### Requirement
Your answer should be an exact copy of the lines from the one containing "The height and" through the last line of the records below, without any pictures.

### Source material
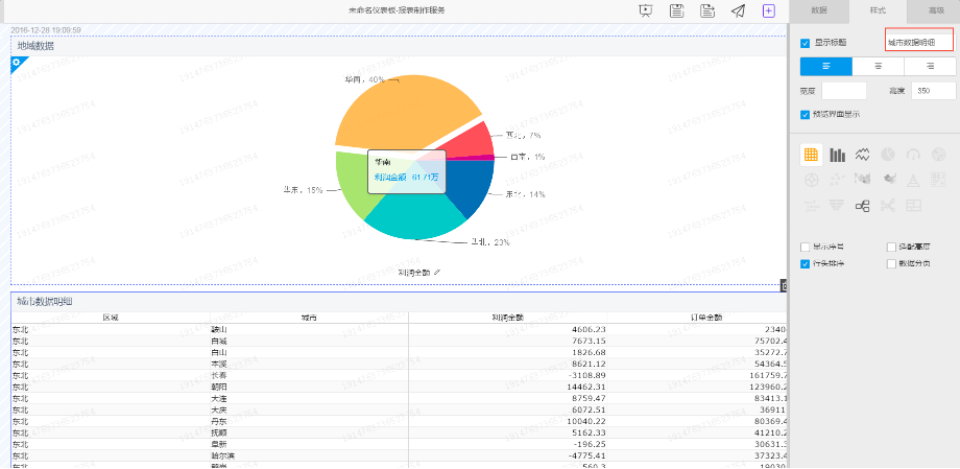Click the purple add widget icon
Screen dimensions: 960x469
tap(769, 11)
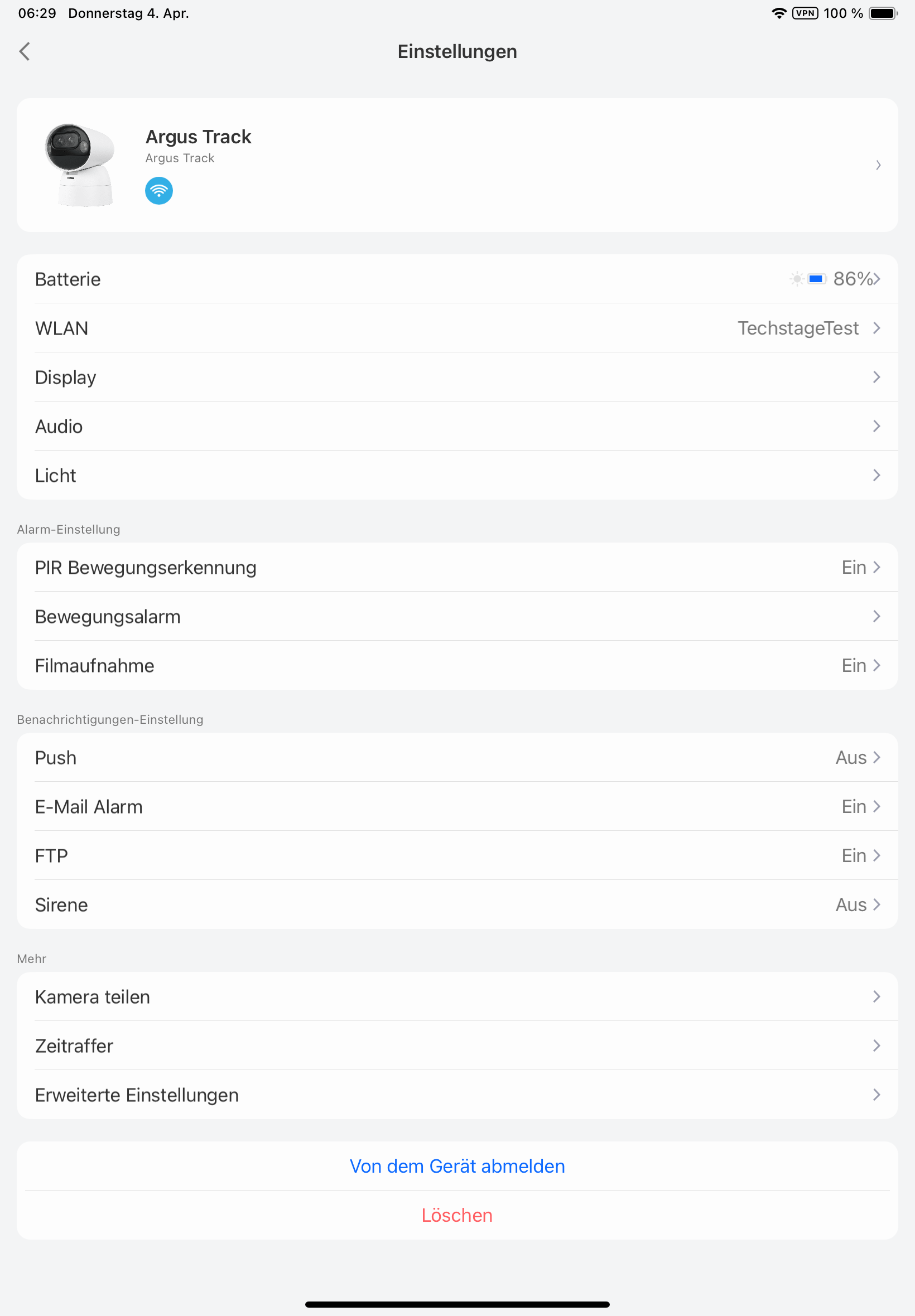Screen dimensions: 915x1316
Task: Tap the battery level icon
Action: click(816, 279)
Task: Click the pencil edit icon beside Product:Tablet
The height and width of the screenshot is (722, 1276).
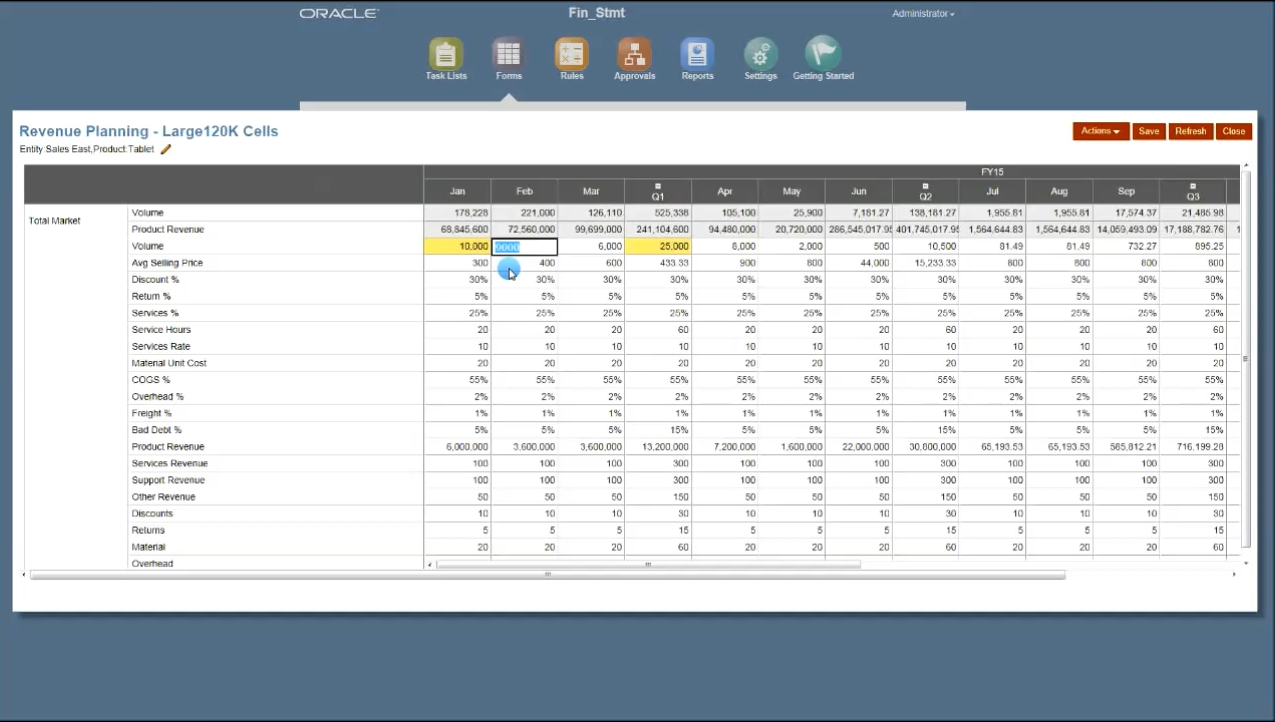Action: pos(166,149)
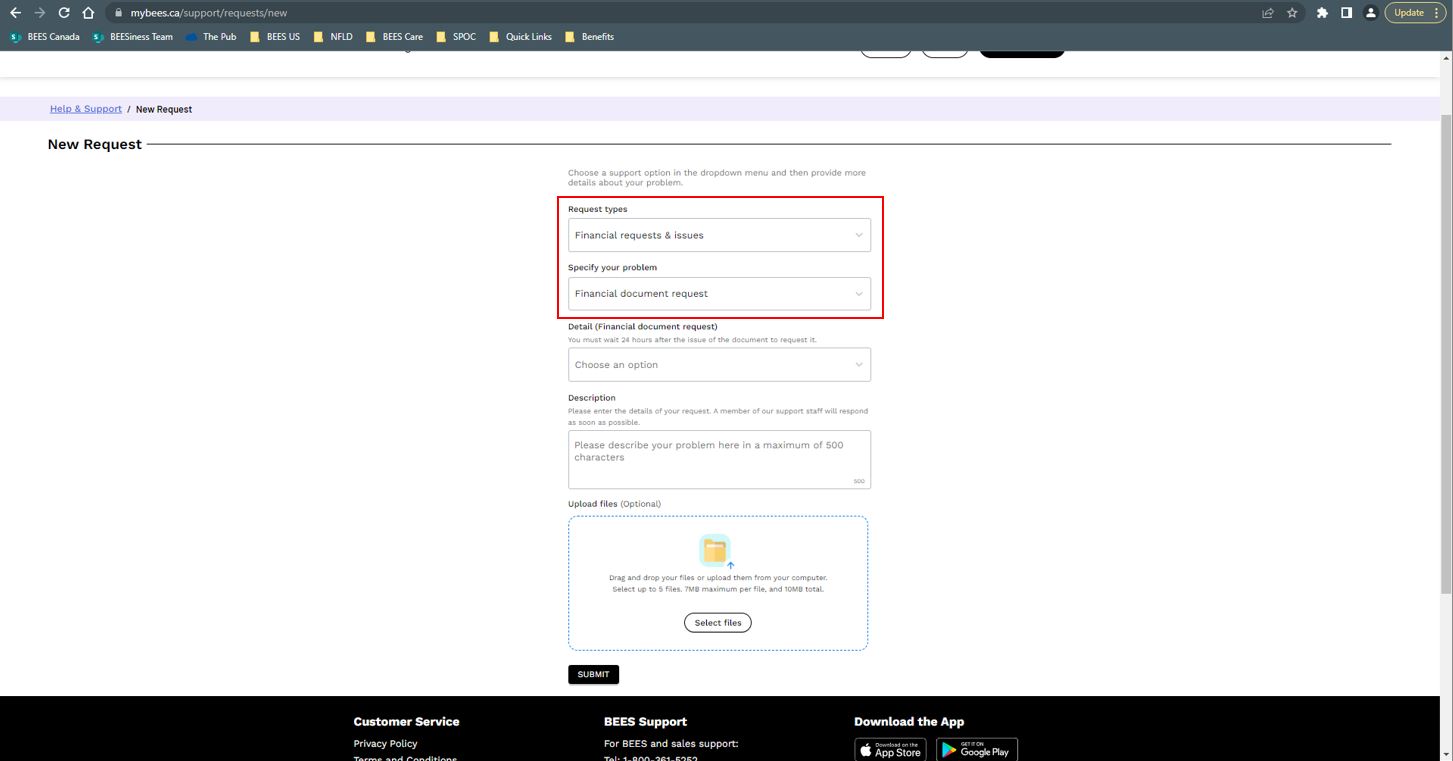This screenshot has height=761, width=1453.
Task: Open the BEES Canada bookmark
Action: [45, 37]
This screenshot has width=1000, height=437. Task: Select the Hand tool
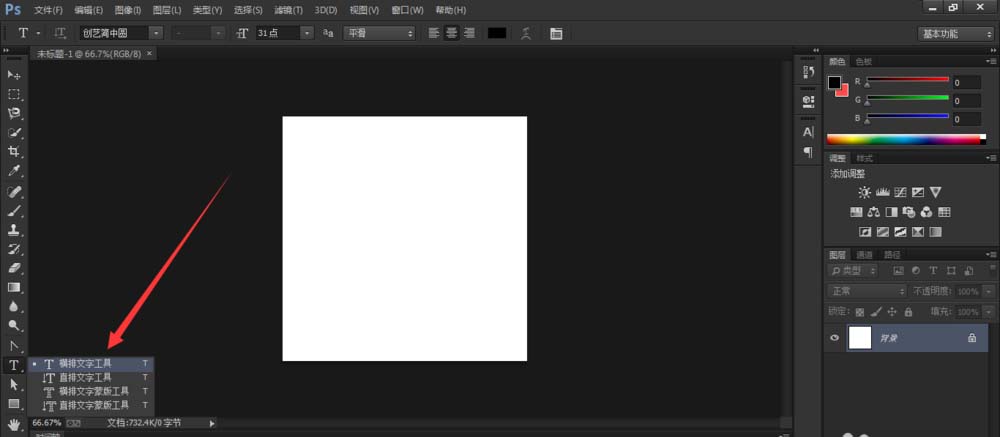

### Response to the exercise
The height and width of the screenshot is (722, 1276).
Action: pos(166,149)
This screenshot has height=761, width=1453.
Task: Open the BEES Canada bookmark
Action: [45, 37]
This screenshot has width=1000, height=437. Task: Select the Hand tool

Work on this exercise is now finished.